> _Problem requirements_: Could you recast the entries as a numbered list, from the very first line through the line containing "click(x=389, y=100)", inclusive, leaving out any blank lines?
--
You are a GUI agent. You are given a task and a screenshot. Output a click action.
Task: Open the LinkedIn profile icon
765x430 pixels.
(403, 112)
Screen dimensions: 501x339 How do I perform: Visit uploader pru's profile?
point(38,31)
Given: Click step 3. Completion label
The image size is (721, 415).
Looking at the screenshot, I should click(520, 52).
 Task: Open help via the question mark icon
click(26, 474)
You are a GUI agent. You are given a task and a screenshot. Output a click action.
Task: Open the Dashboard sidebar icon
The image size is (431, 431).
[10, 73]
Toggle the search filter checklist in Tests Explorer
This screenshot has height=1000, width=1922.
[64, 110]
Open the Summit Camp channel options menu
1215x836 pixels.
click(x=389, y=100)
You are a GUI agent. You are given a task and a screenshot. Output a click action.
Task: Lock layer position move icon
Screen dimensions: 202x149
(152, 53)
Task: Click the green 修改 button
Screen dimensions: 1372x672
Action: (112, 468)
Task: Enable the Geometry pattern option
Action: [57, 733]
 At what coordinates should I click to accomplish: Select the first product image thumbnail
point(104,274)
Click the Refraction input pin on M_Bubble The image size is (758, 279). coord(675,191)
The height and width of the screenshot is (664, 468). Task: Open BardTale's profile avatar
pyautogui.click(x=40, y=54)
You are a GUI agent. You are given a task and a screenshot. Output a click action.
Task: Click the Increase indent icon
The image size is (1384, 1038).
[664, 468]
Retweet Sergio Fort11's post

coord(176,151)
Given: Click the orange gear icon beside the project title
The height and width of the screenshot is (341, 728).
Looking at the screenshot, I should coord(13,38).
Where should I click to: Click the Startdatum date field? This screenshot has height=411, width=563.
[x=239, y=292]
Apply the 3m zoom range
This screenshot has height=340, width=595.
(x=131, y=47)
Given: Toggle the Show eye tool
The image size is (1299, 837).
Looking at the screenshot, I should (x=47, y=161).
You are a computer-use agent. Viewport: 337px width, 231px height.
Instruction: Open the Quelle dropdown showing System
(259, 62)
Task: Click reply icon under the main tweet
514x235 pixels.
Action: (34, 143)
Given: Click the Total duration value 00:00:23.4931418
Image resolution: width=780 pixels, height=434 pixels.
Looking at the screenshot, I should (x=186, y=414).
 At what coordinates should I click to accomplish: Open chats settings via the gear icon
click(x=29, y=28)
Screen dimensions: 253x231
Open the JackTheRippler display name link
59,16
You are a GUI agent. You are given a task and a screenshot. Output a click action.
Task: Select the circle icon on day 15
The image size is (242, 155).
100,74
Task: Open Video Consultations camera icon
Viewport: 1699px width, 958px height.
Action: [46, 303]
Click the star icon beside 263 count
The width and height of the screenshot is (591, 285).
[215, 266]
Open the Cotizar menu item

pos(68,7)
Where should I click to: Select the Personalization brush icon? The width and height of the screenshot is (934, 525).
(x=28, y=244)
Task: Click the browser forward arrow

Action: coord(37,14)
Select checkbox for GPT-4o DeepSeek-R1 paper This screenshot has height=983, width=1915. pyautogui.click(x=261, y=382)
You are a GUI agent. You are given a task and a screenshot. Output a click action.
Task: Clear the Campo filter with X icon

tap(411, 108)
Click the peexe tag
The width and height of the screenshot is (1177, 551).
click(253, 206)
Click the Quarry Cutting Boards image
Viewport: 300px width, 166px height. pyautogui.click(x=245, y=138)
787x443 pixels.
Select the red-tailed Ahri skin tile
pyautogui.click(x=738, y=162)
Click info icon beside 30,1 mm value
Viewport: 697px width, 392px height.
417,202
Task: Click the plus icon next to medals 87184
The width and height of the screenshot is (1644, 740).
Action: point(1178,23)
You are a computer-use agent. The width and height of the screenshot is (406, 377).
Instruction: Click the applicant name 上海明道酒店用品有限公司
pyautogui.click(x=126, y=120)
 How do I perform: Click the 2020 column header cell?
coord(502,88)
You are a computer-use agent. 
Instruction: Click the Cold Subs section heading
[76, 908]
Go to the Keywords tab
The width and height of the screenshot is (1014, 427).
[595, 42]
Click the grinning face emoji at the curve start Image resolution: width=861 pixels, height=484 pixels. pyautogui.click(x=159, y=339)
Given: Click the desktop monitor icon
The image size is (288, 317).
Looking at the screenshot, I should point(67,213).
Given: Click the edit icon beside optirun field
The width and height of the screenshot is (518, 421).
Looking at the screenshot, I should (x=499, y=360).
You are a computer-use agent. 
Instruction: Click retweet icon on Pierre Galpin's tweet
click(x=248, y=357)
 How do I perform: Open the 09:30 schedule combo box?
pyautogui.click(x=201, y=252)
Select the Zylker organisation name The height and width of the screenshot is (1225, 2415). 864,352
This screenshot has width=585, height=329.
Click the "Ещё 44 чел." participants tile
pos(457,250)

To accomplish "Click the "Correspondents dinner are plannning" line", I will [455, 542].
--
> _Response_:
1. You are a GUI agent. You are given a task and a screenshot. Output a click action.
2. Task: Open the LinkedIn profile icon
3. 765x430 pixels.
4. (403, 112)
5. Screen dimensions: 501x339 How do I perform: Visit uploader pru's profile?
6. point(38,31)
7. Given: Click step 3. Completion label
8. The image size is (721, 415).
9. Looking at the screenshot, I should click(520, 52).
10.  Task: Open help via the question mark icon
11. click(26, 474)
12. You are a GUI agent. You are given a task and a screenshot. Output a click action.
13. Task: Open the Dashboard sidebar icon
14. The image size is (431, 431).
15. [10, 73]
16. Toggle the search filter checklist in Tests Explorer
17. This screenshot has height=1000, width=1922.
18. [64, 110]
19. Open the Summit Camp channel options menu
20. 1215x836 pixels.
21. click(x=389, y=100)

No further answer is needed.